About Text & Code Difference Checking
Difference checking (or "diffing") is the process of comparing two texts or code files to identify what has changed between them. Modern diff algorithms go beyond simple line-by-line comparison and can identify changes at multiple levels of granularity.
How Diff Algorithms Work
At their core, diff algorithms work by finding the longest common subsequence (LCS) between two texts and then representing everything else as either additions or deletions. The basic process involves:
- Tokenization: Breaking down the input texts into comparable units (characters, words, lines)
- Matching: Finding the longest sequences that appear in both texts
- Differencing: Identifying what was added, removed, or changed
- Visualization: Presenting the differences in a human-readable format
Applications of Diff Checking
Diff checking has numerous applications in software development and beyond:
- Version Control: Git and other VCS tools use diffs to track changes to source code
- Code Reviews: Reviewing only what changed rather than entire files
- Document Revision: Tracking changes in legal documents, contracts, or articles
- Debugging: Identifying what changed when a bug was introduced
- Collaboration: Merging changes from multiple contributors
- Compliance: Ensuring approved changes match what was implemented
Best Practices for Text & Code Comparison
- Choose the appropriate comparison level based on your content (character, word, line)
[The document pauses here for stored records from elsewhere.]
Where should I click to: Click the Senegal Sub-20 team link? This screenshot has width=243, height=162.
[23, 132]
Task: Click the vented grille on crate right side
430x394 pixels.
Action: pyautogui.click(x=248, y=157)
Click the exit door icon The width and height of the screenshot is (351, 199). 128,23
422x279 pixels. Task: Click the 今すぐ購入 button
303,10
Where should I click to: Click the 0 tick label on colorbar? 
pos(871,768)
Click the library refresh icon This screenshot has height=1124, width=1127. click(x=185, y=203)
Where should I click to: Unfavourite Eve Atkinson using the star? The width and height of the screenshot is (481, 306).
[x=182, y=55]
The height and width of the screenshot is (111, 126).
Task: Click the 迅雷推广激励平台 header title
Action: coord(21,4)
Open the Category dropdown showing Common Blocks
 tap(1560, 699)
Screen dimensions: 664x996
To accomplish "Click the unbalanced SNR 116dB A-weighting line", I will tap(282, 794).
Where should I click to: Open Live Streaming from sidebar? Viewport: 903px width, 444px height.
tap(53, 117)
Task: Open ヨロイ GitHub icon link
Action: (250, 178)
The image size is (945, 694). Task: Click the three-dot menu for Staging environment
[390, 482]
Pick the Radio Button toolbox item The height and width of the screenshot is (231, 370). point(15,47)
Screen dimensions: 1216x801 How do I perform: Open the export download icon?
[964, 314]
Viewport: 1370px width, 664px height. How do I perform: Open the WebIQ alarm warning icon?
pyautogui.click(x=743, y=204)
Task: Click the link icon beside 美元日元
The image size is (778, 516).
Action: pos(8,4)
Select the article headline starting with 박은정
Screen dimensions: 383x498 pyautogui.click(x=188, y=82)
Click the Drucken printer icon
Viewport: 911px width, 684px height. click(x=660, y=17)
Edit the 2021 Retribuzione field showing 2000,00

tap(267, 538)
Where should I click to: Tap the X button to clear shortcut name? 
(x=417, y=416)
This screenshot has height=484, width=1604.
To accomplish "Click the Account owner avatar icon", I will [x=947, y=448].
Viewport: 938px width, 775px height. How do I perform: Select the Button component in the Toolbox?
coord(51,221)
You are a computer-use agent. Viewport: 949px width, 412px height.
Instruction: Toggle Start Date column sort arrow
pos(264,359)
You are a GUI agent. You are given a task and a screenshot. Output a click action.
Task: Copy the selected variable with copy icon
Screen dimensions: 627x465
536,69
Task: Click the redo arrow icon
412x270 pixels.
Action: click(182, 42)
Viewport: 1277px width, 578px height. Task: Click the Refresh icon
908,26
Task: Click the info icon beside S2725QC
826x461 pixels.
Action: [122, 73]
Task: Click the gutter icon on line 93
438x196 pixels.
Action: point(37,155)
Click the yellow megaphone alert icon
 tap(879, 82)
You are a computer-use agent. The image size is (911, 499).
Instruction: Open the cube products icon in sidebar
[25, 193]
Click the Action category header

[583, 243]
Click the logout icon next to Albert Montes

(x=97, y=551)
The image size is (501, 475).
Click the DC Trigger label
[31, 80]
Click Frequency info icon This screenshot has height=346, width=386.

- For code, use syntax highlighting to make differences more visible
- Ignore whitespace when comparing code to focus on functional changes
- For structured data like JSON or CSS, use specialized comparison modes
- For large files, consider focusing on specific sections rather than the entire file
- When comparing programming code, normalize formatting first if possible
Common Diff Formats
Several standard formats exist for representing differences:
- Unified Diff: Shows changed regions with context, using + and - symbols
- Side-by-Side (Split) Diff: Shows original and modified versions in parallel columns
- Word Diff: Highlights specific words that changed within lines
- Semantic Diff: Understands code structure to show meaningful changes
Our diff checker tool supports multiple formats and comparison options to help you find exactly what changed between your texts or code files.